INSTRUCTIONS TO FOLLOW
Even where a line looks wrong, copy it exactly and include every entry.

(Extracted data entries)
☆ ☆ ☆ ☆
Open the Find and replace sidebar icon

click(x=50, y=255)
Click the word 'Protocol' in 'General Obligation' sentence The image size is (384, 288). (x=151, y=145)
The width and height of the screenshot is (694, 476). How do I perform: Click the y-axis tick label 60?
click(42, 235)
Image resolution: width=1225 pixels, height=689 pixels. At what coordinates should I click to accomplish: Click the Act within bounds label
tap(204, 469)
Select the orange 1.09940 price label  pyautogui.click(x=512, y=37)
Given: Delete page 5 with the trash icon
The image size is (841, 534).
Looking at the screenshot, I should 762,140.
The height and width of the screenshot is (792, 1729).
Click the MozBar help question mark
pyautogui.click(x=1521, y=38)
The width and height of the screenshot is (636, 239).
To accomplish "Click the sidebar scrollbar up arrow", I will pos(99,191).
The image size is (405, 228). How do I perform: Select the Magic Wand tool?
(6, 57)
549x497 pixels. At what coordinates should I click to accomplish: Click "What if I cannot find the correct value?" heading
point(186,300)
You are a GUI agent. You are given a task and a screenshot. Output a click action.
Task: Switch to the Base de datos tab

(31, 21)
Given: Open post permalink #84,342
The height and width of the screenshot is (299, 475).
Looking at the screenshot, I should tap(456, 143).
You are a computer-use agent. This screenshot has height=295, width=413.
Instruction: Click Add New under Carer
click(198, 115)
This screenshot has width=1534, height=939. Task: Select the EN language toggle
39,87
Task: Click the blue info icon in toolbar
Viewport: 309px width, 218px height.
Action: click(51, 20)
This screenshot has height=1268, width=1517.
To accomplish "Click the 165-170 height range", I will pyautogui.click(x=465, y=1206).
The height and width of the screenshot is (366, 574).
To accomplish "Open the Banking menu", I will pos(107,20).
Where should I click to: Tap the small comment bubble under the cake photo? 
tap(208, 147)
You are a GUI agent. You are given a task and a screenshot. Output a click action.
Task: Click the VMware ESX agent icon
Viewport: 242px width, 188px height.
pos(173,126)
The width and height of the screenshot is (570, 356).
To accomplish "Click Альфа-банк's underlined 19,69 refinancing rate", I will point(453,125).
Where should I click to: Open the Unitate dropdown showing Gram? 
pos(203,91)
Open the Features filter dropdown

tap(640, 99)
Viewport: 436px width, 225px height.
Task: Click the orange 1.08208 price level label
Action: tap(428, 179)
☆ ☆ ☆ ☆
EXERCISE OUTPUT
Open the Find and replace sidebar icon

click(x=50, y=255)
Click the word 'Protocol' in 'General Obligation' sentence The image size is (384, 288). (x=151, y=145)
The width and height of the screenshot is (694, 476). How do I perform: Click the y-axis tick label 60?
click(42, 235)
Image resolution: width=1225 pixels, height=689 pixels. At what coordinates should I click to accomplish: Click the Act within bounds label
tap(204, 469)
Select the orange 1.09940 price label  pyautogui.click(x=512, y=37)
Given: Delete page 5 with the trash icon
The image size is (841, 534).
Looking at the screenshot, I should 762,140.
The height and width of the screenshot is (792, 1729).
Click the MozBar help question mark
pyautogui.click(x=1521, y=38)
The width and height of the screenshot is (636, 239).
To accomplish "Click the sidebar scrollbar up arrow", I will pos(99,191).
The image size is (405, 228). How do I perform: Select the Magic Wand tool?
(6, 57)
549x497 pixels. At what coordinates should I click to accomplish: Click "What if I cannot find the correct value?" heading
point(186,300)
You are a GUI agent. You are given a task and a screenshot. Output a click action.
Task: Switch to the Base de datos tab

(31, 21)
Given: Open post permalink #84,342
The height and width of the screenshot is (299, 475).
Looking at the screenshot, I should tap(456, 143).
You are a computer-use agent. This screenshot has height=295, width=413.
Instruction: Click Add New under Carer
click(198, 115)
This screenshot has width=1534, height=939. Task: Select the EN language toggle
39,87
Task: Click the blue info icon in toolbar
Viewport: 309px width, 218px height.
Action: click(51, 20)
This screenshot has height=1268, width=1517.
To accomplish "Click the 165-170 height range", I will pyautogui.click(x=465, y=1206).
The height and width of the screenshot is (366, 574).
To accomplish "Open the Banking menu", I will pos(107,20).
Where should I click to: Tap the small comment bubble under the cake photo? 
tap(208, 147)
You are a GUI agent. You are given a task and a screenshot. Output a click action.
Task: Click the VMware ESX agent icon
Viewport: 242px width, 188px height.
pos(173,126)
The width and height of the screenshot is (570, 356).
To accomplish "Click Альфа-банк's underlined 19,69 refinancing rate", I will point(453,125).
Where should I click to: Open the Unitate dropdown showing Gram? 
pos(203,91)
Open the Features filter dropdown

tap(640, 99)
Viewport: 436px width, 225px height.
Task: Click the orange 1.08208 price level label
Action: tap(428, 179)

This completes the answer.